Management and the Privacy Act of 1974

Management and the Privacy Act of 1974

Park University

        Being in any position of management is quite challenging.  There are many principles that must be learned and followed based on experience as a technician as well as case by case experiences that are learned throughout the day.  The manager must take into account not only the goals of the organization but other standards that are created from outside agencies that are looking to satisfy the patients and customers as well.  One of these standards is the Privacy Act of 1974.  Not only does this act impact the management and their decisions but it impacts the layout of the organization and strategies the organization has.

        The Privacy Act was created in 1974 as a safeguard against misuse or invasion of personal privacy in records.  It was established to control what personal information is collected, maintained, used and disseminated by agencies in the Federal government (The Privacy Act, n.d.).  According to foia.state.gov, the Act only applies to records that are kept by a “system of records,” such as a database, where the information is retrieved by searching by a member’s name, identification number, or some other identifying information assigned to an individual (n.d.).  The Privacy Act guarantees three main rights: access to records about oneself, ability to amend records that are not correct or complete, and protection against unwarranted intrusion that may be the result of collection, maintenance use or disclosure of personal information (The Privacy Act, n.d.).

        As was stated previously, management has to take into account this Privacy Act. As stated in our text, Management Principles for Health Professionals, policies “should conform to legal and accrediting mandates as well as to any other requirement imposed by internal or external authorities” (Liebler, 2012).  In order to do so, management will set policies that adhere to the statements made by the Privacy Act and include them in various ways throughout the facility.  This includes creating policies that are logical, direct, in words that state predefined issues, and permit certain actions.  They may also assist in creating a summary of points, also known as a “Policy in Brief” (Liebler, 2012).  Managers will then ensure the policies relate to the sections that they are created for and use verbiage that is relative to the section as well.  

        At the beginning of its inception, Congress requested information about the implementation of the Privacy Act.  According to gao.gov, information was obtained from thirteen agencies but the amounts were more guesses and forecasts than they were actual numbers.  The initial estimation for a three-year period was about $35.9 million (Data on Privacy Act and FOIA, n.d.).  The same site states that almost all agencies found it hard to project work load and costs.  I’m positive there are better ways to keep track of funds spent on implementation of the Privacy Act now days, I was just unable to locate some.  What is available is the fact that management has to not only look at hiring bodies to monitor and take care of those records but training from outside resources or buying software to prevent or locate breaches that occurred.  The funds itself are not at the discretion of the management per se, what they essentially have to do is find sources that are available and push it to the resource expert to request those funds, with justification.  

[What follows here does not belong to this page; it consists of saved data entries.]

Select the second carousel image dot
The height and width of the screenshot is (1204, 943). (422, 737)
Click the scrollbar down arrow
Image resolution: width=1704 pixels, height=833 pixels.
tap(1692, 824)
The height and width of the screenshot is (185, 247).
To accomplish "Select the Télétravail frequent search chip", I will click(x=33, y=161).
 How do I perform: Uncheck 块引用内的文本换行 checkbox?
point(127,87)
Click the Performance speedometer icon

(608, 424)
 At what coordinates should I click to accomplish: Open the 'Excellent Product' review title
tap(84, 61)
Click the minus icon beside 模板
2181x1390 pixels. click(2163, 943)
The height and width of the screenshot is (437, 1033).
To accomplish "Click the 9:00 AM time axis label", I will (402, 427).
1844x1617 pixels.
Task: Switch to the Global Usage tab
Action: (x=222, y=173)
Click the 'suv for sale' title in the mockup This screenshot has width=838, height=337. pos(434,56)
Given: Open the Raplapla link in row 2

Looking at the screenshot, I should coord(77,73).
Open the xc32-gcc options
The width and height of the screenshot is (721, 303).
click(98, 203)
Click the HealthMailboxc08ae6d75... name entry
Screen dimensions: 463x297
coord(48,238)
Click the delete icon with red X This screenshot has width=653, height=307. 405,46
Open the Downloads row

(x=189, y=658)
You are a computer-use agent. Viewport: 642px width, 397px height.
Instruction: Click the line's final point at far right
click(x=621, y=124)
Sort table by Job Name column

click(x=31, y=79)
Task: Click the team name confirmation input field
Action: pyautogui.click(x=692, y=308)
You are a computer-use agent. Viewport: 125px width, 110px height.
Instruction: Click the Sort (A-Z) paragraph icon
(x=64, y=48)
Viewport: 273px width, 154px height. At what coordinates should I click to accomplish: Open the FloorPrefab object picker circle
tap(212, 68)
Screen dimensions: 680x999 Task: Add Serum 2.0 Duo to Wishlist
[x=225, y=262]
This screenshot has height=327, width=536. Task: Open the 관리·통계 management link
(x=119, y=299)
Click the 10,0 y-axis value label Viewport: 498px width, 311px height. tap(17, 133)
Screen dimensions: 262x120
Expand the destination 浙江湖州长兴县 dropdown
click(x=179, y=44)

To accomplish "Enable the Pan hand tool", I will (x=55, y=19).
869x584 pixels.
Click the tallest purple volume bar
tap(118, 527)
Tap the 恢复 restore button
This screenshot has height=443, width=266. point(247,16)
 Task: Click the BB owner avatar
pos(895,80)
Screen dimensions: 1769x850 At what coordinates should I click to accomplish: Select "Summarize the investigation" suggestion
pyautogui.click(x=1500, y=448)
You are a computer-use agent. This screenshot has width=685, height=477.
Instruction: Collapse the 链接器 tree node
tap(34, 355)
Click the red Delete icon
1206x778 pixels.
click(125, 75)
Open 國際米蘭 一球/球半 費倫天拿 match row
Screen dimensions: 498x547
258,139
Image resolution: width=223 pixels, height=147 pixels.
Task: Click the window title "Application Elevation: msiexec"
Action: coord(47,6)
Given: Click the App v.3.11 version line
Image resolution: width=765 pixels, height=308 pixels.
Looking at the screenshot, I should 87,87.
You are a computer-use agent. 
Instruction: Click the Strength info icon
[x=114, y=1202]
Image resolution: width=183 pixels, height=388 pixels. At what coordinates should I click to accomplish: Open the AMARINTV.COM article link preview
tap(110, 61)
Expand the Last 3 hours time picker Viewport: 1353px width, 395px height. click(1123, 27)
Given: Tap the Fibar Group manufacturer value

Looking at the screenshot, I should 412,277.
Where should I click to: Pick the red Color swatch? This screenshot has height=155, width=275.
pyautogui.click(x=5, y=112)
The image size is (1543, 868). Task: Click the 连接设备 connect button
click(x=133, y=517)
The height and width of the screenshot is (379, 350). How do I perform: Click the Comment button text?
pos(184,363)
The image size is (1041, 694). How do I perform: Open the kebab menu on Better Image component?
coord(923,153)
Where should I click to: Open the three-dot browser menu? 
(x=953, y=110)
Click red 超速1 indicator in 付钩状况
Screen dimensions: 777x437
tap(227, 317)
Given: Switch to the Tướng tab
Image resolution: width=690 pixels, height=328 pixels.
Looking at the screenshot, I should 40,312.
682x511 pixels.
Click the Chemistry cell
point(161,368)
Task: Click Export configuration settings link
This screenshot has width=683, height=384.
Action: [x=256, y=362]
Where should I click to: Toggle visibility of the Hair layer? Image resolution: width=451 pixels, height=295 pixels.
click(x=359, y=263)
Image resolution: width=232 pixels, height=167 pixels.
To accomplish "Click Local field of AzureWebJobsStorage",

        Another position the managers have to manage in the health care process is forms.  Placement of the Privacy Act statement is very important and what forms they should be placed on; management will have the final say but can delegate to a section such as forms and publications to get the initial job completed.  These forms sometimes can be pre-ordered from different health care companies, if so, then again, the manager will have to pick a form that works for the health care organization and request for it to be purchased.  For instance, the military will go with Defense Logistics Agency, since they have a contract with them already.  Forms are not the only publication that can be created.  There are coversheets that state, “Privacy Act Information below” and give small blurbs about the penalties if the information is misused.  The best thing for that would be to have that information electronically and not have them printed out and sitting on someone’s desk where it is at risk.  This is also a manager’s responsibility and something to bring up for training.